**YOUR GOAL:**
Will you give every entry again exactly as it stands?

DATA SHOWN: Begin

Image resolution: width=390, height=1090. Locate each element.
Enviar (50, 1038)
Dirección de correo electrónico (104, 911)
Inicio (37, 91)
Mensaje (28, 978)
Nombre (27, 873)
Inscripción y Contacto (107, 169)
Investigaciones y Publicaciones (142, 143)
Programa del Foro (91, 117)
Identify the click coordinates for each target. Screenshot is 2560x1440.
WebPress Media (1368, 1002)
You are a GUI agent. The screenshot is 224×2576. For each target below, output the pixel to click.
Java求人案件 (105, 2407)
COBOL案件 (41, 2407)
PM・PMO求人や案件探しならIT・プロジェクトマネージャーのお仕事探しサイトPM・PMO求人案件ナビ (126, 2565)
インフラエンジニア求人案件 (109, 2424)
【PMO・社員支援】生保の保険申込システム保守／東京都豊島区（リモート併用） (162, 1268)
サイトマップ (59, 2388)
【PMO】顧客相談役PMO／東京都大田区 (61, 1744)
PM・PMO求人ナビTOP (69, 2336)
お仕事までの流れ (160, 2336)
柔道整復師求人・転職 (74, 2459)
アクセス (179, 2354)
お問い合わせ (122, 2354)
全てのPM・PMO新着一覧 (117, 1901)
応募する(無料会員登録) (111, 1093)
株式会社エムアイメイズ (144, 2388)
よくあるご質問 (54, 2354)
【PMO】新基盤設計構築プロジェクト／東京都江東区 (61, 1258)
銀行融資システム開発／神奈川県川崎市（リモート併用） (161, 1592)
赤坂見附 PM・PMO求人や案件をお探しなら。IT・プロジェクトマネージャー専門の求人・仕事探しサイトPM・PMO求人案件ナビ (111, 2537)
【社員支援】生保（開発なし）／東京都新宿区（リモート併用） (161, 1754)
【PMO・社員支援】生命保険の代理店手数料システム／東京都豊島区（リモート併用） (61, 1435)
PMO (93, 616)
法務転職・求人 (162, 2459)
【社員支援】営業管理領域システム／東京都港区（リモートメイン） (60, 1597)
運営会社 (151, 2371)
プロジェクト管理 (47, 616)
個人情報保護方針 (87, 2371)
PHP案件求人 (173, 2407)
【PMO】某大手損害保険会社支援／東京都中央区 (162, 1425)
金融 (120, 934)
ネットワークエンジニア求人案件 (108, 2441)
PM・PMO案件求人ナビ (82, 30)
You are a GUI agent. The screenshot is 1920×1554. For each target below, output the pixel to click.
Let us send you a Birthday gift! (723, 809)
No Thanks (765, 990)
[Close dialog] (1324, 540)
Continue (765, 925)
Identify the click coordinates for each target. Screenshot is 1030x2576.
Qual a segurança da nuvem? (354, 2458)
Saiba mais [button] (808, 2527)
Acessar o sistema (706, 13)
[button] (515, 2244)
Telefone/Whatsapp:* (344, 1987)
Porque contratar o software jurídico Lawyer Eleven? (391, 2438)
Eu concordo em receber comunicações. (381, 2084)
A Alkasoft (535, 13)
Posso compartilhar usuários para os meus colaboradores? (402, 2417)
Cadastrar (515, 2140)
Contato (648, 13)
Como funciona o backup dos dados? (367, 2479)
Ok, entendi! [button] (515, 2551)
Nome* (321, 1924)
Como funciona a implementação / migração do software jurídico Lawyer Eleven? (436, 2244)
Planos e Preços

DATA SHOWN: End

**REPLY:**
Image resolution: width=390, height=1090. Locate each element.
Enviar (50, 1038)
Dirección de correo electrónico (104, 911)
Inicio (37, 91)
Mensaje (28, 978)
Nombre (27, 873)
Inscripción y Contacto (107, 169)
Investigaciones y Publicaciones (142, 143)
Programa del Foro (91, 117)
Identify the click coordinates for each target. Screenshot is 2560x1440.
WebPress Media (1368, 1002)
You are a GUI agent. The screenshot is 224×2576. For each target below, output the pixel to click.
Java求人案件 (105, 2407)
COBOL案件 (41, 2407)
PM・PMO求人や案件探しならIT・プロジェクトマネージャーのお仕事探しサイトPM・PMO求人案件ナビ (126, 2565)
インフラエンジニア求人案件 (109, 2424)
【PMO・社員支援】生保の保険申込システム保守／東京都豊島区（リモート併用） (162, 1268)
サイトマップ (59, 2388)
【PMO】顧客相談役PMO／東京都大田区 (61, 1744)
PM・PMO求人ナビTOP (69, 2336)
お仕事までの流れ (160, 2336)
柔道整復師求人・転職 (74, 2459)
アクセス (179, 2354)
お問い合わせ (122, 2354)
全てのPM・PMO新着一覧 (117, 1901)
応募する(無料会員登録) (111, 1093)
株式会社エムアイメイズ (144, 2388)
よくあるご質問 (54, 2354)
【PMO】新基盤設計構築プロジェクト／東京都江東区 (61, 1258)
銀行融資システム開発／神奈川県川崎市（リモート併用） (161, 1592)
赤坂見附 PM・PMO求人や案件をお探しなら。IT・プロジェクトマネージャー専門の求人・仕事探しサイトPM・PMO求人案件ナビ (111, 2537)
【社員支援】生保（開発なし）／東京都新宿区（リモート併用） (161, 1754)
【PMO・社員支援】生命保険の代理店手数料システム／東京都豊島区（リモート併用） (61, 1435)
PMO (93, 616)
法務転職・求人 (162, 2459)
【社員支援】営業管理領域システム／東京都港区（リモートメイン） (60, 1597)
運営会社 (151, 2371)
プロジェクト管理 (47, 616)
個人情報保護方針 (87, 2371)
PHP案件求人 (173, 2407)
【PMO】某大手損害保険会社支援／東京都中央区 (162, 1425)
金融 (120, 934)
ネットワークエンジニア求人案件 (108, 2441)
PM・PMO案件求人ナビ (82, 30)
You are a GUI agent. The screenshot is 1920×1554. For each target below, output the pixel to click.
Let us send you a Birthday gift! (723, 809)
No Thanks (765, 990)
[Close dialog] (1324, 540)
Continue (765, 925)
Identify the click coordinates for each target. Screenshot is 1030x2576.
Qual a segurança da nuvem? (354, 2458)
Saiba mais [button] (808, 2527)
Acessar o sistema (706, 13)
[button] (515, 2244)
Telefone/Whatsapp:* (344, 1987)
Porque contratar o software jurídico Lawyer Eleven? (391, 2438)
Eu concordo em receber comunicações. (381, 2084)
A Alkasoft (535, 13)
Posso compartilhar usuários para os meus colaboradores? (402, 2417)
Cadastrar (515, 2140)
Contato (648, 13)
Como funciona o backup dos dados? (367, 2479)
Ok, entendi! [button] (515, 2551)
Nome* (321, 1924)
Como funciona a implementação / migração do software jurídico Lawyer Eleven? (436, 2244)
Planos e Preços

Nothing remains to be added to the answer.